Work required. Please keep to the lines below from the one with "Task: Cancel the Add Employee dialog" through the one with "Click the Cancel", and restate them word for word, ends included.

▬▬▬▬▬▬▬▬▬▬

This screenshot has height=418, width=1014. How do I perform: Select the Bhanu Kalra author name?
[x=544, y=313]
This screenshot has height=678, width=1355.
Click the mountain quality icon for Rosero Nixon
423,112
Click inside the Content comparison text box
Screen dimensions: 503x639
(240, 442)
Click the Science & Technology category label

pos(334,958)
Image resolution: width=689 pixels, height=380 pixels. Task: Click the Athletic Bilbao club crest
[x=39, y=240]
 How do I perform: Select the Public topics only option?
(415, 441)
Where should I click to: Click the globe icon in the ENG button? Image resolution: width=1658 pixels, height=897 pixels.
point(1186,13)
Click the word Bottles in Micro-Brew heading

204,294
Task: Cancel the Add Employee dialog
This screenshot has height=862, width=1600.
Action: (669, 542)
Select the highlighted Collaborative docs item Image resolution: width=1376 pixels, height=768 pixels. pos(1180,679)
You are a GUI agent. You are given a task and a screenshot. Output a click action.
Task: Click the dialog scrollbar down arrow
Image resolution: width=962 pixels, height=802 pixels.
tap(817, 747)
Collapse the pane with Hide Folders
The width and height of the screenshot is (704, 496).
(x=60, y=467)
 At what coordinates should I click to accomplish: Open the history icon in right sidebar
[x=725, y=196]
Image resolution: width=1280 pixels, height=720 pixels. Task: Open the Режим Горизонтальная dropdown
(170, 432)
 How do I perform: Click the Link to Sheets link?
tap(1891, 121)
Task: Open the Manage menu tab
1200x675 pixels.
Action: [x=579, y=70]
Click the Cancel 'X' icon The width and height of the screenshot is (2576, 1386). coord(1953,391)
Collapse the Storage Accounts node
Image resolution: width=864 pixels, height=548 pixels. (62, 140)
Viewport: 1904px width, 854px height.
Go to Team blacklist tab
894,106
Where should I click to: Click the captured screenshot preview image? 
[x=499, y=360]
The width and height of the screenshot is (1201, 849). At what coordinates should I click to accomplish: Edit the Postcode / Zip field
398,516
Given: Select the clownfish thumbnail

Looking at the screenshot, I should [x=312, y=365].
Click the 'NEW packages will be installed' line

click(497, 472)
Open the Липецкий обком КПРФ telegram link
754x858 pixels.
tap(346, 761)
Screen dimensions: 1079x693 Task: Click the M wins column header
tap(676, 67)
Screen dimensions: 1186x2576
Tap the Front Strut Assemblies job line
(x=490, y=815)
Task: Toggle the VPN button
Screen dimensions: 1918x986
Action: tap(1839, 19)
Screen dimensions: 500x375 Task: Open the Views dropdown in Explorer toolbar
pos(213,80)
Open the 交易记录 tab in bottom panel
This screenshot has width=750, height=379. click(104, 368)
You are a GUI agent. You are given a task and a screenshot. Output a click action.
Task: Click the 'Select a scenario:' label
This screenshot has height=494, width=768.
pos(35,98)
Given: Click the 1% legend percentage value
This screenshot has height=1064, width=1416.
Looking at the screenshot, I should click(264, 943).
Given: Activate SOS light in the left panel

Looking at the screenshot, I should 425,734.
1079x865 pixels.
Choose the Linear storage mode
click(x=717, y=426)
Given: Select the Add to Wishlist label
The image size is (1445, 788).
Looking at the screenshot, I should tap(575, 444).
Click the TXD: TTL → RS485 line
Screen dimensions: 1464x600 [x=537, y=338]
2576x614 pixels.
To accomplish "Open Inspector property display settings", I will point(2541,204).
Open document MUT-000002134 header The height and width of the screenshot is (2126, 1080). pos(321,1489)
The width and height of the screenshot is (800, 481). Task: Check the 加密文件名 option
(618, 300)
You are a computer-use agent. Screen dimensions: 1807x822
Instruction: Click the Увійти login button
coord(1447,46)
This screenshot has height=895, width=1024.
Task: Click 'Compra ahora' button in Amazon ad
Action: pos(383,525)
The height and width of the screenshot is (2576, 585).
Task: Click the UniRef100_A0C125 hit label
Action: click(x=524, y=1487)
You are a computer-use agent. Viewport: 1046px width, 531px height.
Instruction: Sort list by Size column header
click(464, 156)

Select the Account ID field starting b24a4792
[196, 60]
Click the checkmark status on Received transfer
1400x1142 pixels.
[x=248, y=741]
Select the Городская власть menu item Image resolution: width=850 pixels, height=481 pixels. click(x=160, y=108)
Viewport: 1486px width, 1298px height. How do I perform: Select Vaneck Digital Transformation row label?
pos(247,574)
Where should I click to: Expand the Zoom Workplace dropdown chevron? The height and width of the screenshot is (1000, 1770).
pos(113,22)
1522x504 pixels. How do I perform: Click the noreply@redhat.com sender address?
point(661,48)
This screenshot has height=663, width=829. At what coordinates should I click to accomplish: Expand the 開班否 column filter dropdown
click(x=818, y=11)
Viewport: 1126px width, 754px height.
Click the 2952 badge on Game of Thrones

▬▬▬▬▬▬▬▬▬▬

Expected answer.
Task: Cancel the Add Employee dialog
This screenshot has height=862, width=1600.
Action: (669, 542)
Select the highlighted Collaborative docs item Image resolution: width=1376 pixels, height=768 pixels. pos(1180,679)
You are a GUI agent. You are given a task and a screenshot. Output a click action.
Task: Click the dialog scrollbar down arrow
Image resolution: width=962 pixels, height=802 pixels.
tap(817, 747)
Collapse the pane with Hide Folders
The width and height of the screenshot is (704, 496).
(x=60, y=467)
 At what coordinates should I click to accomplish: Open the history icon in right sidebar
[x=725, y=196]
Image resolution: width=1280 pixels, height=720 pixels. Task: Open the Режим Горизонтальная dropdown
(170, 432)
 How do I perform: Click the Link to Sheets link?
tap(1891, 121)
Task: Open the Manage menu tab
1200x675 pixels.
Action: [x=579, y=70]
Click the Cancel 'X' icon The width and height of the screenshot is (2576, 1386). coord(1953,391)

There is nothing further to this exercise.